Objective
The objective of the CLVerEX extension study is to continue following the participants who completed CLVer for three additional years, to evaluate the longer-term effects of the interventions on preservation of β-cell function as measured by C-peptide levels obtained during a mixed meal tolerance test (MMTT), and to determine if the excellent time-in-range that was achieved during CLVer can be maintained once intensive engagement with the research team is discontinued. At the completion of CLVer, study treatments ended. Thus, during the extension study diabetes management is performed as part of usual care and there is no study-specific treatment.
Background Rationale
This project is highly significant because of the critical need to develop therapies to preserve β-cell function in new onset T1D, especially in the pediatric population where autoimmune cellular destruction is most aggressive. Traditionally, new-onset trials have used immunomodulatory therapies in an attempt to induce immune tolerance. For example, teplizumab has been shown in multiple studies to reduce loss of β-cell function in patients with newly diagnosed T1D. The impact was strongest during the first year after therapy, but significant differences in c-peptide levels persisted between patients who received teplizumab and placebo-treated patients as long as 7 years after treatment. Enthusiasm for teplizumab and other immunomodulatory therapies has been tempered by concerns about immunosuppression of otherwise healthy children. As a potential β-cell preservation strategy, verapamil offers the prospect of an approach that does not expose children to the risk and uncertain long-term effects of immune manipulation, that is inexpensive, and that had an excellent safety profile during CLVer. It is now important to assess whether there is persistence of this beneficial effect over time.
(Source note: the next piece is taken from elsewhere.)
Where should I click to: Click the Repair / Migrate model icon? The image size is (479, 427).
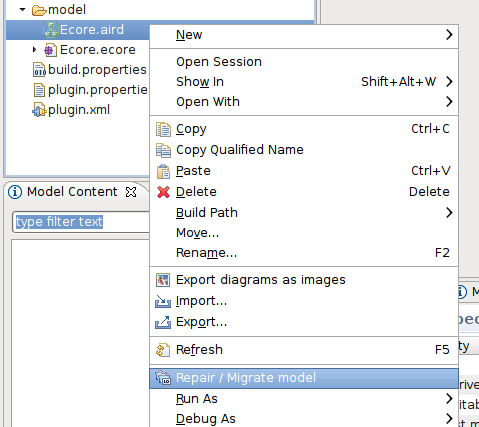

In the case of the younger children in Cohort B, we achieved substantially higher time-in-range over the course of the year than has been previously reported. This may have been due to training these families and setting up expectations early in the course of diabetes, and/or to the intensive involvement of the research team. Following these patients for 3 years after the end of CLVer will demonstrate whether these early gains persist once the research team is no longer intensively involved. Persistence of metabolic control can be expected to result in fewer long term complications.
The CLVer study participants put us in a singular position to evaluate the longer term impact of these two approaches. The study team consists of experienced T1D clinical research centers and investigators who have the knowledge and experience to perform this study, who already have a standing relationship with study participants, and who have the infrastructure in place for seamless transition into the extension study.
Description of Project
CLVer was a randomized clinical trial (RCT) of youth aged 7-<18 years with newly diagnosed stage 3 type 1 diabetes, to assess the effect of both (1) near-normalization of glucose concentrations achieved through use of a hybrid closed loop (HCL) system and (2) verapamil on preservation of β-cell function 12 months after diagnosis. Participants with body weight ≥30 kg (Cohort A) were randomly assigned in a factorial design to (1) HCL plus intensive diabetes management or usual care with no HCL and (2) verapamil or placebo. Participants with body weight <30 kg (Cohort B) were randomly assigned 2:1 in a parallel group design to HCL plus intensive diabetes management or to usual care with no HCL. CLVer randomized 111 subjects, 86 in Cohort A and 25 in Cohort B excluding two Cohort A subjects who dropped post-randomization. The first patient was randomized in July 2020, and the final patient completed the one year intervention in September, 2022.
Anticipated Outcome
We hypothesize that differences in β-cell function and glycemic control observed at the end of the 1 year CLVer study between subjects that received active treatment versus control subjects will be maintained over 3 years of follow-up.
Relevance to T1D
Because children and adolescents have the greatest risk for rapid T1D disease progression as measured by loss of residual C-peptide secretion, it is critical that intervention studies target the pediatric population. While incident T1D can occur at any age, the natural history and burden of disease is different in those diagnosed as children compared to those diagnosed as adults. T1D diagnosed in adulthood is characterized by a longer asymptomatic period before diagnosis and increased likelihood of preservation of residual β-cell function compared to the natural course of youth diagnosed with this chronic condition.